Plus d'une des blessures qu'il fit à l'amour-propre d'autrui saigne encore. Demandez plutôt à Maizeroy, à Jean Rameau, à Pierre Loti et à tant d'autres. Sa haine a cela de bon, d'ailleurs, qu'elle ne s'attaque guère qu'à des parvenus de lettres. De bonnes âmes lui souhaiteraient plus de charité chrétienne. Je ne puis me ranger à leur opinion, estimant que nous aurions trop à y perdre.
 N'allez point au moins, sur la foi de cela, vous figurer Tailhade un triste et un rageur, une façon de Bloy ou de Huysmans. Il a des heures de haut comique, où il ne dédaigne pas les mystifications. Sur le boulevard Saint-Michel, de Bullier au café du Soleil d'Or, il effare les malheureuses filles qui traînent là une jeunesse d'emprunt et les médiocres résultats d'une élégance appliquée, en s'approchant d'elles, tout velours et leur flûtant des sucreries aigres de ce genre :
 « Desservie par un visage tel que le vôtre, madame, la prostitution doit être un métier bien pénible ! »
Ou encore :
 « Vous m'inspirez un sentiment bien pur : l'horreur du Péché ! »
Non moins amusant, certes ! quand, parmi des artistes, il s'écrie, avec dans les yeux toute l'amertume d'un Ovide exilé :

Cette noble lyre,
Dieux ! que ne l'ai-je eue !

[SECTION DES DONNÉES]
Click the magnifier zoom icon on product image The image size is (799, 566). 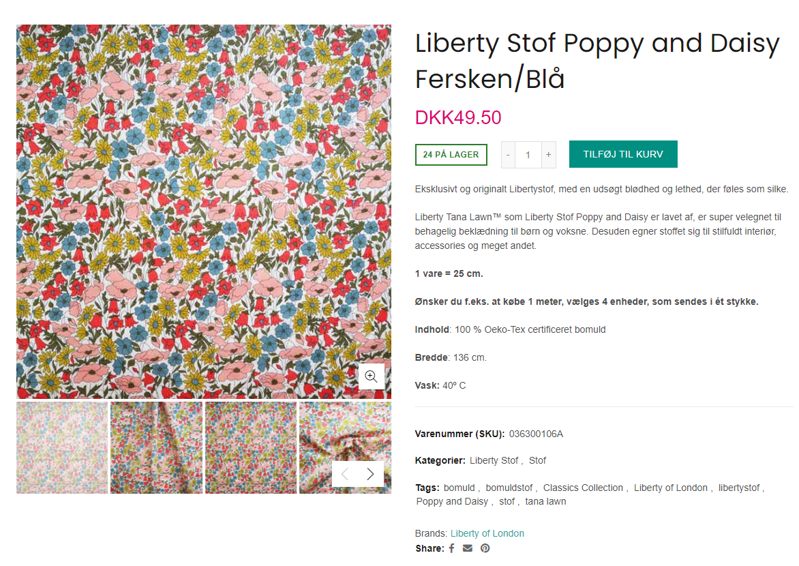click(x=372, y=376)

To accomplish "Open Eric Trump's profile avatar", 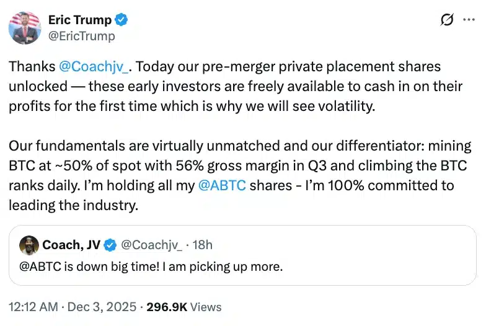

[EXERCICES]
1. Relevez, dans l'extrait choisi, le nom de chaque personne mentionnée, à l'exception de Tailhade.
2. Poursuivez le portrait de Tailhade au-delà de sa dernière phrase.

[RÉPONSES AUX EXERCICES]
1. Maizeroy, Jean Rameau, Pierre Loti, Bloy, Huysmans, Ovide

2.
Je voudrais tant lire
Des vers de Baju!

 Je me souviens d'une nuit où, pénétrant dans un lieu toléré, le chapeau à la main, et tout le Grand Siècle dans sa révérence, il disait à la dame de comptoir :
 — « Ne pourriez-vous, madame, résoudre le doute où je suis de la présence en ces lieux de monseigneur le nonce apostolique ? »
 Et tout aussitôt de ressortir, imperturbable, tandis que, ne pouvant croire à tant de rouerie, les consommateurs s'interrogeaient du regard, pensant découvrir parmi eux le saint prélat.

II

 Dans les lettres, M. Tailhade débuta Parnassien. C'est au Jardin des Rêves qu'il dut de goûter le miel premier des renommées glorieuses. Ce volume renferme des choses fortes ou simplement gracieuses, où se trahit un culte appliqué de Banville. Je m'abstiens — encore que quelque douceur m'y serait départie — d'insister sur ce recueil, puisque l'auteur s'est mis en tête de le désavouer.
 Il est constant que M. Tailhade a, depuis, évolué du tout au tout.
 Dans Lutèce, cette feuille impertinente et savoureuse, à côté du Maitre Verlaine et de poètes succulents, tels que Griffin, Ajalbert, de Régnier, Dumur, Tailhade contribua à précipiter le mouvement décadent. Il formait avec Vignier et Moréas ce qu'on était convenu d'appeler le trio de fins poètes. Ces poètes se faisaient remarquer surtout par un soin de la forme minutieux jusqu'à l'excès et par la notation des sensations les plus fragiles.
 Lutèce morte , Tailhade poursuivit au Décadent (deuxième série) le cours de ses exploits avec plus de virtuosité que jamais. Là éclate dans toute sa splendeur, vers et prose, le magnifique, le radieux Tailhade. Et pourtant, ces choses splendides, le poète déclare n'y attacher d'autre importance que celle d'un menu tapotage au piano, soucieux, ajoute-t-il, de n'être point confondu avec les bardes irrémédiablement confits en Trissotin.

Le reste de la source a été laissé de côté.